◆ **Exercises to complete**
a – Transcribe the passage of the cube move-count thread from "## unsolved (Mar" up to and including "solutions have prevailed.".
b – In the cube move-count thread, which approach does the 5x5x5 program find gives the lower overall move count so far?

Here is the really old move count of mine that Ron was talking about. I have no clue where I am at now. Hope it helps. BTW, what did you mean by my move count being negative Jason?

Centers: 69, 72, 65, 74, 66=69.2
Edges: 91, 81, 79, 83, 79=82.6


----------



## UMichSpeedCubist (Jun 15, 2008)

I specialize in reducing turn-count for 5x5 (as opposed to reducing my times apparently) and did two attempts just now. I got parity on both, but since I can't do the alg slow enough to keep count I will list the result before executing parity, but setup for the parity alg.

I got 54/63 on my first one, and 60/65 on the second. But I was extra careful during edges.


----------



## Mike Hughey (Jun 15, 2008)

Kal El said:


> BTW, what did you mean by my move count being negative Jason?



Don't tell me you haven't seen this?
http://cube.garron.us/misc/frank_morris.htm

Obviously it's another fact that just belongs in there.


----------



## FrankMorris (Jun 15, 2008)

Wow, I had not seen that. I have been out of the loop lately. Perhaps I should pay better attention.

This came at a perfect time. I really need something to smile at in life. Thanks guys.


----------



## RobinBloehm (Jun 15, 2008)

What is your way to count your moves, do you count while solving or do you capture a video an count then?


----------



## unsolved (Mar 14, 2016)

Lucas Garron said:


> First try on 5x5x5:
> 
> 62 centers, 48.31
> 74 edges, 1:02.69
> ...



That is some impressive center move counts. My 5x5x5 program is experimenting with tredge-first (in an attempt to avoid parity at the end) vs. center-first in terms of which has the lower overall move count. So far, it seems centers-first wins, but in a few cases the tredge-first solutions have prevailed.

I also experimented with fixed-depth searches. Even by only looking ahead 7 moves on scrambles 60+ moves in length, the program can find a way to restore 30+ centers on the 5x5x5. As I gather more data, at some point, I'd like to have a friendly "humans vs. computer" for shortest center solves of some scrambles. Once I see what it is some of you do, I may be able to write some better code. Now, the program is just fast and dumb, with nothing to guide its center searches.

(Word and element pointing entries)
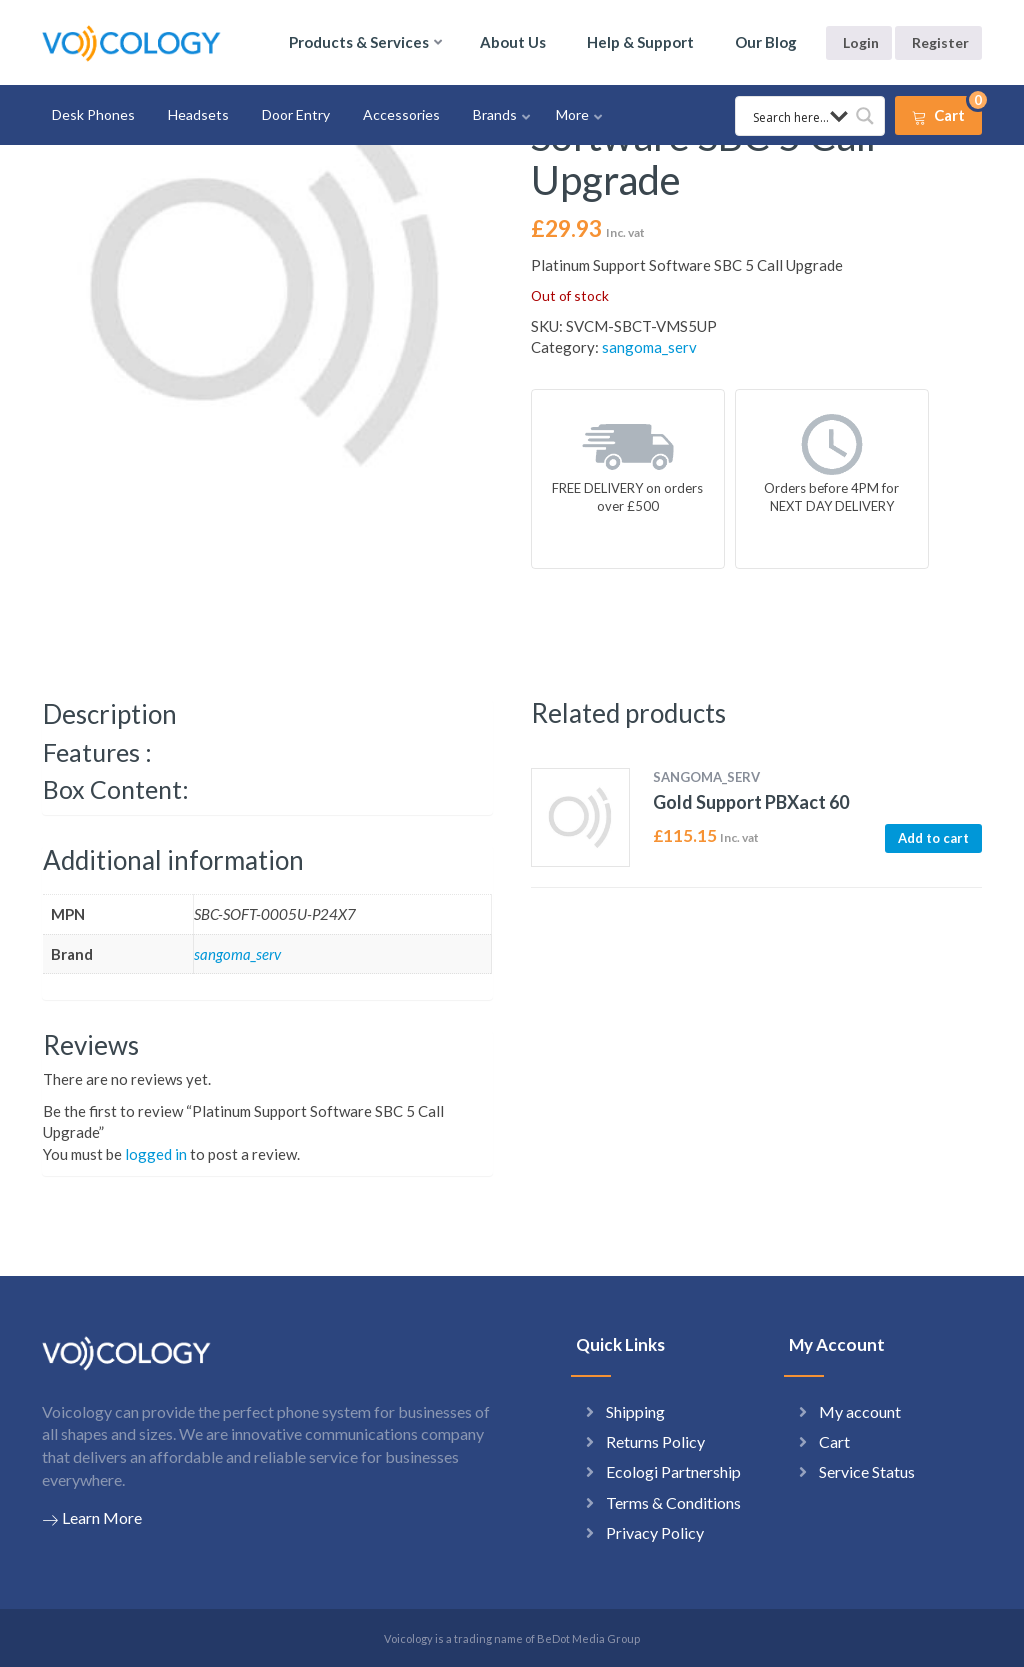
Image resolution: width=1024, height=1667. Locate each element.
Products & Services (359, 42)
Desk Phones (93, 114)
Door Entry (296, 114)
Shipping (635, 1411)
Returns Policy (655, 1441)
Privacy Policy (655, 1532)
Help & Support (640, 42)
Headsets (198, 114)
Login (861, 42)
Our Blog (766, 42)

==

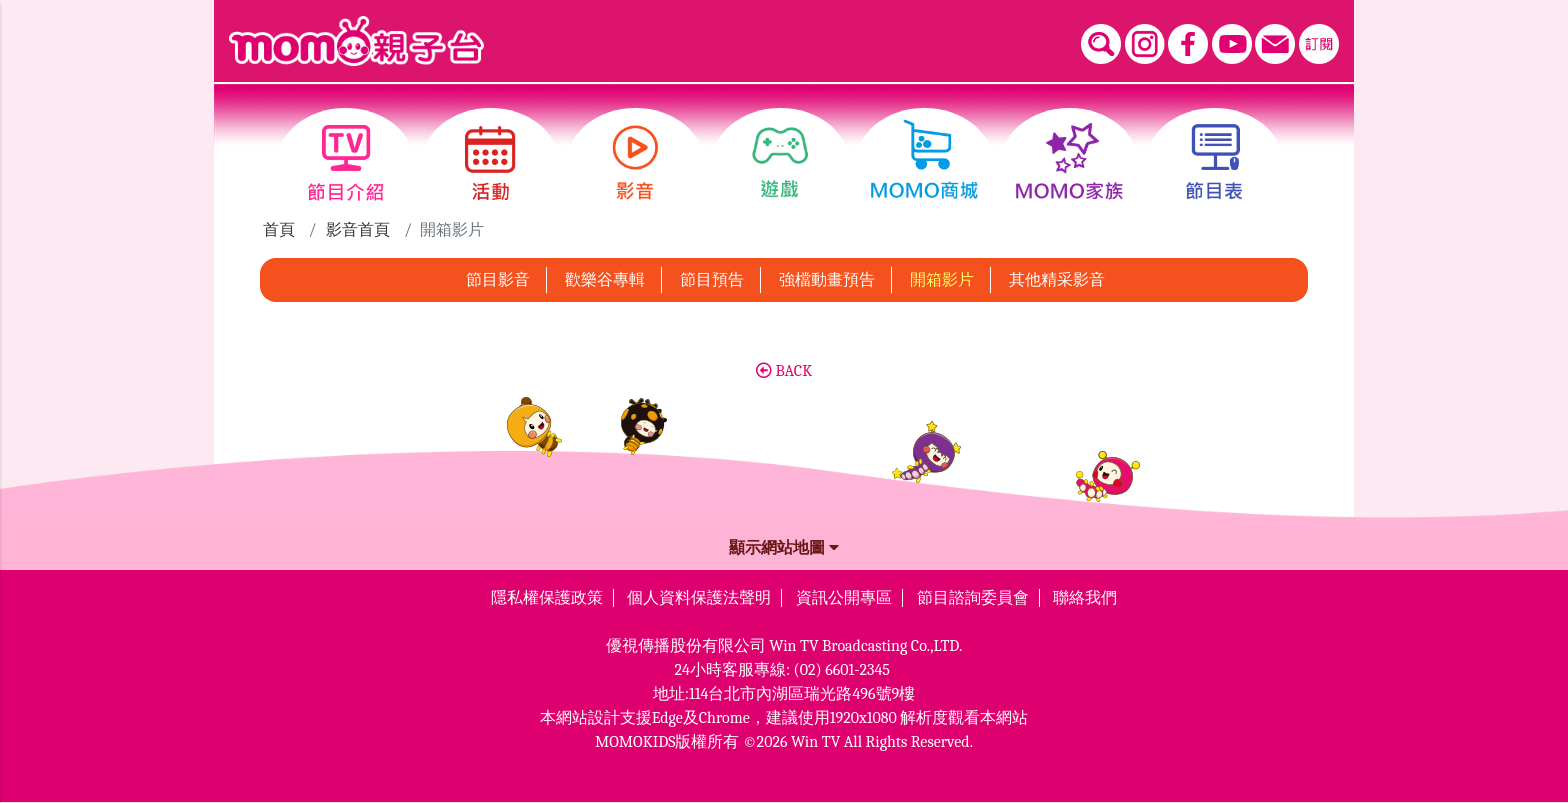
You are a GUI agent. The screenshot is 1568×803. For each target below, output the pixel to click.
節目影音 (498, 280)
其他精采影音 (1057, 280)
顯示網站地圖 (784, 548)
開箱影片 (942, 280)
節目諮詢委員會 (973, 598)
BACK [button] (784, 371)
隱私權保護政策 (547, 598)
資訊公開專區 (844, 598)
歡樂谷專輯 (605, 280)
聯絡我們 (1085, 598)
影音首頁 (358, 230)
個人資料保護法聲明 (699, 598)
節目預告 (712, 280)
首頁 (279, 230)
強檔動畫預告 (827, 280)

◆ **Solved tasks**
a –
## unsolved (Mar 14, 2016)

Lucas Garron said:


> First try on 5x5x5:
> 
> 62 centers, 48.31
> 74 edges, 1:02.69
> ...



That is some impressive center move counts. My 5x5x5 program is experimenting with tredge-first (in an attempt to avoid parity at the end) vs. center-first in terms of which has the lower overall move count. So far, it seems centers-first wins, but in a few cases the tredge-first solutions have prevailed.

b – Centers-first.